Extrait choisi
Une photo de "fermiers blancs" tués brandie par Trump devant Ramaphosa provient de RDC, pas d'AfSud
information fournie par Reuters 22/05/2025 à 23:00

Le président américain Donald Trump s'est servi d'une capture d'écran d'une vidéo filmée par Reuters en République démocratique du Congo (RDC) pour réitérer devant son homologue sud-africain Cyril Ramaphosa, reçu mercredi à la Maison blanche, des accusations sans fondement de massacres des Blancs en Afrique du Sud.

Au cours d'une rencontre dans le Bureau ovale aux airs de "traquenard" géopolitique, rappelant la manière dont le président ukrainien Volodimir Zelensky avait été pris à partie en février, Donald Trump a brandi notamment devant les journalistes et Cyril Ramaphosa une copie imprimée d'un article de presse montrant selon le président américain "des agriculteurs blancs qui sont enterrés".

En réalité, cette vidéo, publiée par Reuters le 3 février dernier et authentifiée par une équipe de l'agence chargée des vérifications, montre des travailleurs humanitaires porter des sacs mortuaires dans la ville congolaise de Goma.

La vidéo a été filmée à la suite d'affrontements sanglants en RDC entre les forces gouvernementales et les rebelles du M23 soutenus par le Rwanda.

L'article imprimé par la Maison blanche et montré par Donald Trump durant la réception de Cyril Ramaphosa a été publié par American Thinker, un magazine en ligne conservateur, à propos des tensions et conflits raciaux en Afrique du Sud et au Congo.

Aucune légende n'est apposée à la photo de l'article, autre que "capture d'écran YouTube", avec un lien YouTube vers un reportage vidéo au Congo - lequel crédite Reuters comme source.

Actions requises
1. Répondez à ces questions sur le texte consacré à la photo brandie par Donald Trump :
(a) Dans quelle ville congolaise la vidéo a-t-elle été filmée ?
(b) Quel magazine en ligne a publié l'article imprimé par la Maison blanche ?
(c) À quelle date Reuters a-t-il publié la vidéo ?
2. Dressez la liste de toutes les personnes nommées dans le texte consacré à la photo brandie par Donald Trump.
3. Poursuivez le texte consacré à la photo brandie par Donald Trump à partir de sa dernière phrase.

Données enregistrées
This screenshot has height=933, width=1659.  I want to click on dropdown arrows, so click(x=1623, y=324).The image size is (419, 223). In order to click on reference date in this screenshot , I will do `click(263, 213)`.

Réponses à l'exercice
1.
(a) À Goma.
(b) American Thinker.
(c) Le 3 février.

2. Donald Trump, Cyril Ramaphosa, Volodimir Zelensky

3.
La Maison blanche n'a pas répondu à une demande de commentaire.

La rédactrice en cheffe d'American Thinker, Andrea Widburg, également auteure de l'article en question, a déclaré dans un courriel envoyé en réponse à Reuters que Donald Trump a "mal identifié l'image".

Elle a toutefois ajouté que sa publication, qui dénonce ce qu'elle décrit comme un gouvernement sud-africain "dysfonctionnel et marxiste" obsédé par les questions raciales, met en exergue "les pressions accrues sur les Sud-Africains blancs".

Une théorie du complot selon laquelle les fermiers blancs sont massacrés en Afrique du Sud circule ces dernières années dans les réseaux d'extrême droite.

Djaffar Al Katanty, le vidéojournaliste de Reuters ayant filmé la fosse commune à Goma à la suite d'une attaque des M23, s'est dit choqué de voir Donald Trump brandir un article avec une capture d'écran de son reportage.

"Aux yeux du monde, le président Trump a utilisé mon image, ce que j'ai filmé en RDC, pour tenter de convaincre le président Ramaphosa que dans son pays (l'Afrique du Sud), des Blancs sont tués par des Noirs", a-t-il dit.

"Ce jour-là", s'est-il remémoré à propos de son reportage à Goma, "il était extrêmement difficile pour les journalistes d'avoir accès (...) J'ai dû négocier directement avec les M23 et me coordonner avec le Comité international de la Croix-Rouge pour être autorisé à filmer. Seul Reuters a la vidéo".

Cyril Ramaphosa s'est rendu à Washington dans l'espoir de réparer les relations avec les Etats-Unis alors que Donald Trump a coupé l'aide financière à l'Afrique du Sud, lui reprochant sa politique foncière, sa plainte contre Israël devant la Cour internationale de justice pour des accusations de génocide à Gaza et le mauvais traitement supposé des fermiers blancs.

En plein milieu de leur rencontre dans le Bureau ovale mercredi, dans une séquence à l'évidence orchestrée par la Maison blanche afin d'avoir une portée maximale, Donald Trump a demandé que la lumière soit tamisée pour diffuser une vidéo démontrant selon lui un "génocide" des fermiers blancs en Afrique du Sud.

Cyril Ramaphosa, resté globalement impassible durant la diffusion, a dit ensuite n'avoir jamais vu de telles images et a demandé à Donald Trump des précisions sur le lieu exact où les images ont été filmées. Le président américain n'a pas été en mesure de répondre.

(Stephanie Burnett, Milan Pavicic, Nellie Peyton et Cooper Inveen; version française Jean Terzian)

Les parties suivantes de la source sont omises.